In Indonesia, people are realising that it might be time to re-evaluate what they've come to accept as “office culture.”
translated by Jade Poa
17 March 2020, 6:52am
coronavirus work from home indonesia
For illustrative purposes only. Girl working from home via Mimi Thian/via Unsplash

This article originally appeared on VICE Indonesia.

The coronavirus pandemic is bringing life as we know it to a halt.

In Jakarta, an increasing number of offices — mostly embassies, tech companies, and creative firms — are now requiring employees to practice social distancing by working from home, prompting many office workers to wonder why they never worked remotely in the first place.

Devira Aryani, a content writer for a startup, swears by the set up.

“My boss says we can work from home whenever we want, as long as we get our tasks done,” Aryani told VICE.

But while many companies now offer a work from home option, "office culture" is still engrained in most. Most Indonesians are still expected to come into the office simply as a formality. Andreas Jatmiko, who works at an advertising agency, even prefers going to the office.

“All the other employees are still going to the office. We’re continuing to monitor the situation,” said Jatmiko. “I would follow orders to work from home, but not all work can be done outside the office.”

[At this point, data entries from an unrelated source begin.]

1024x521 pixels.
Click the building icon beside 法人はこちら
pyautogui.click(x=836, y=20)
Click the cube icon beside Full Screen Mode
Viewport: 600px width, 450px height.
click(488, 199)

This, even though many countries around the world have encouraged people to work remotely to contain the virus.

The World Health Organisation has declared COVID-19 as a pandemic. Some governments have responded by requiring citizens to quarantine themselves. The entire country of Italy has been on lockdown since March 13. As of March 17, the number of coronavirus cases in Italy has risen to 27,980.

The Philippines, meanwhile, has placed Luzon island, where the capital Manila is located, on lockdown, to slow the growth of the virus after a rapid increase in cases. There were 142 cases and 12 deaths in the Philippines as of writing.

However, in Indonesia, which at the time of writing had 134 cases, including five deaths and eight recoveries, a lockdown does not seem to be in the cards.

Achmad Yuri, the government spokesperson for coronavirus response, said a lockdown would render Indonesians powerless.

“We will not consider the lockdown option. Under a lockdown, we will be even more helpless,” Yuri told local media. “This will be a joint decision made at the ministerial level.”

Former Vice President Jusuf Kalla, on the other hand, favours a lockdown. Learning from the experiences of other countries, he said, social distancing and decreased mobility have been proven to effectively contain the growth of the coronavirus.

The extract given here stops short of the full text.